The most colorful exemplar of the grand New Orleans Creole lifestyle in the early 1800s was Bernard de Marigny de Mandeville. In his glory years, Marigny built a second residence on the north shore of Lake Pontchartrain--a thirty-mile sail from his main digs in the Faubourg Marigny.

Many other New Orleanians followed Marigny's lead and built their own summer and weekend homes in the town that grew around his place. Others took steamboats across the lake for the day. The resort town of Mandeville incorporated in 1840.

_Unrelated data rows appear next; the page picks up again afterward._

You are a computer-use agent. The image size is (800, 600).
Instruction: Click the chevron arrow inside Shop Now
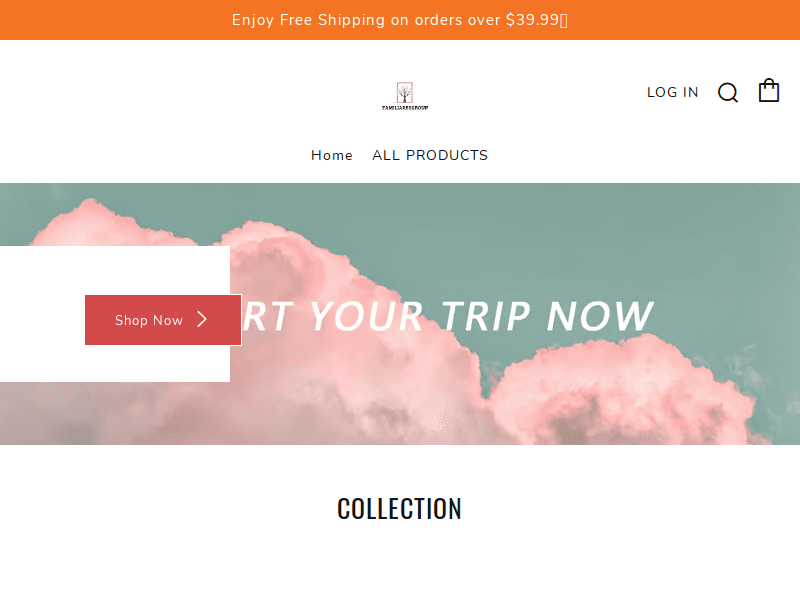coord(202,319)
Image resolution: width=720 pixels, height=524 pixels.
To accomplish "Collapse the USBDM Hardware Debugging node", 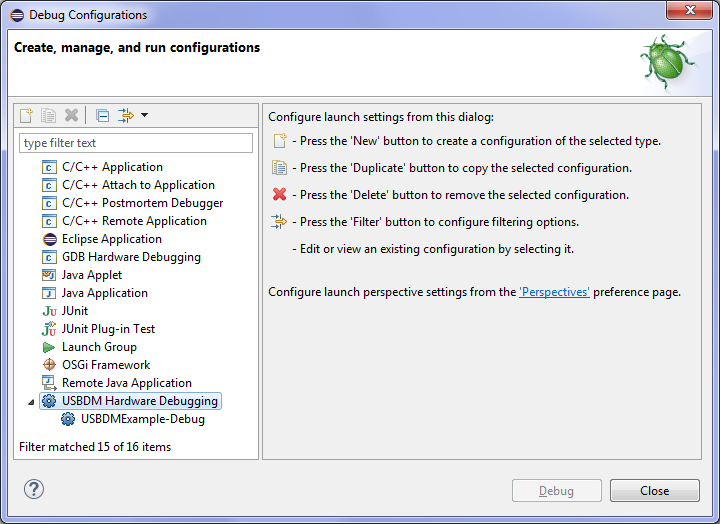I will pos(30,402).
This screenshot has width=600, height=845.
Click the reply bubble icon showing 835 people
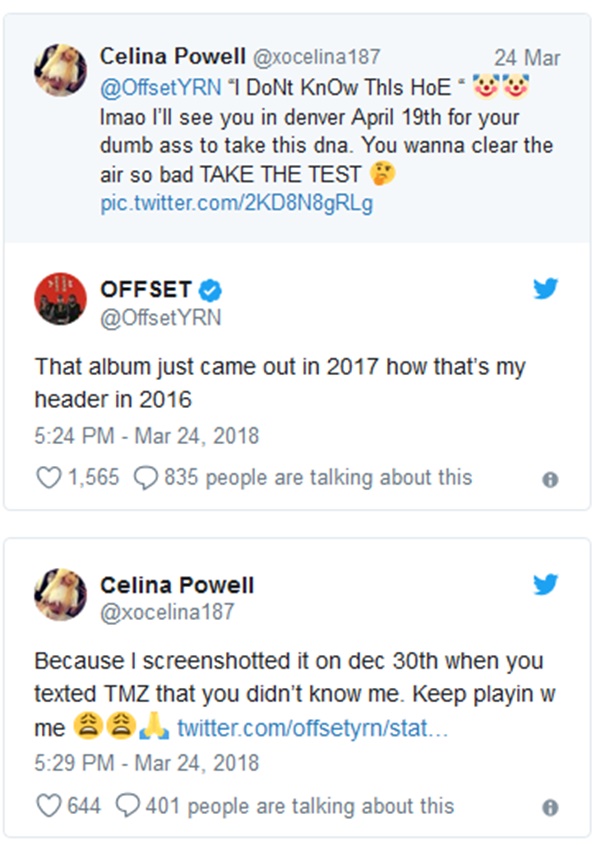[145, 478]
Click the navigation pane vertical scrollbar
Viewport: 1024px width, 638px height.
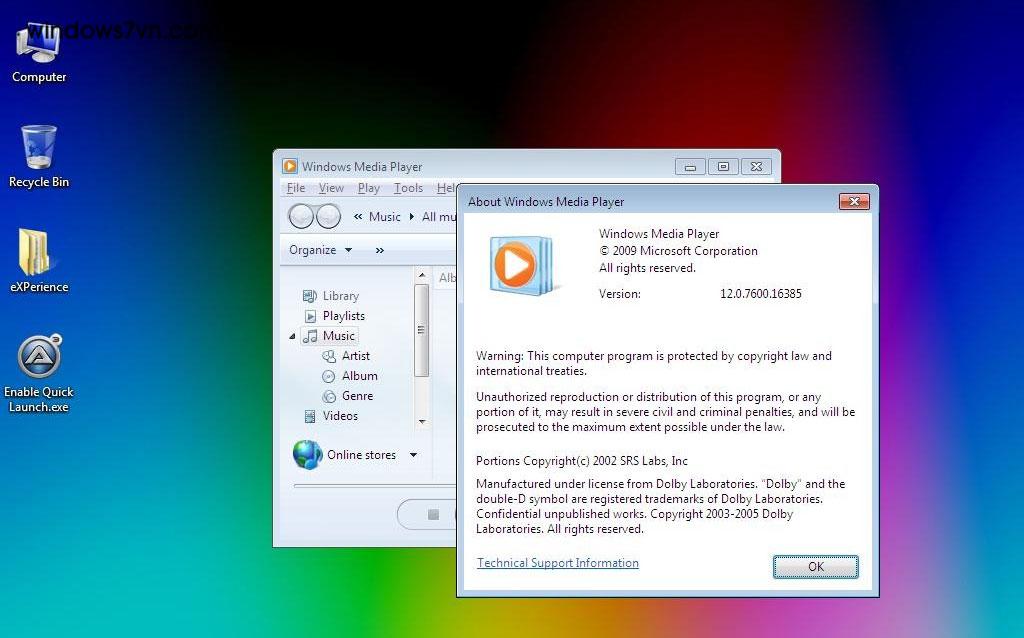[421, 330]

In 1847, a two-story Greek revival plantation home went up on the lakefront, on Lot #1 in Marigny's 1834 town plan. In 1885, the prominent Bechac family opened a restaurant in the building. For most of its history, Bechac's served the New Orleans escapees with food a lot like what could be found in the restaurants at home. It was less formal and had a simpler menu, dominated by seafood pulled out of the lake across the street.

Bechac's flavors were unambiguously Creole. You began with shrimp remoulade, baked oysters, turtle soup, or gumbo. The many configurations of fried seafood platters were far and away the most popular entrees. Broiled fish, sometimes with sauces but usually not, were also popular. (This was before grilled fish became popular.) My first review of Bechac's in 1974 expressed some dismay at the prices, which seemed right for so scenic an ambience, but more than a little high for fried seafood. I thought it was less good than, say, the West End Park average. That's about what I remember from succeeding visits.

But people who lived (full-or part-time) in Mandeville had few restaurants of significance, and if you wanted a nice evening out, you went to Bechac's, where at least you know the view of the lake would be marvelous.

One certainly was likely to meet just about anyone there. Novelist Walker Percy was part of a group called "The Sons and Daughters of the Apocalypse" that had lunch at Bechac's every Thursday in the 1970s and 1980s. On one of my dinners, I saw Willie and Anna May Maylie, the owners of Maylie's on Poydras. Their weekend house was a few blocks away, and where else could they go?

The main dining room was on the ground floor, with its low ceiling and small windows. Less often, for some reason, the much more spacious second-floor rooms served. All were served by a well-dressed, all-black staff whose style was reminiscent of Pullman dining-car waiters. Or the waiters at the Elmwood Plantation. Or even the Camellia Grill.

Paradoxically, the old Bechac's faded and then closed when St. Tammany Parish began to grow explosively in the 1980s and onward. Most newcomers thought nothing of crossing the lake to dine, since they were probably commuting to work anyway. At the same time, many new restaurants opened in the area, lessening the captive-clientele appeal of Bechac's.

The Bechac family still owns the building, but has been leasing it to others since the 1990s. Even though most of these have been quite good (notably Pat Gallagher's Camelia [sic] Beach House and Alex Patout's Cajun-flavored interregnum), the tenants came nowhere close to matching Bechac's century. The current restaurant is the Lake House, with an ambitious new Creole menu and the same old great sunsets.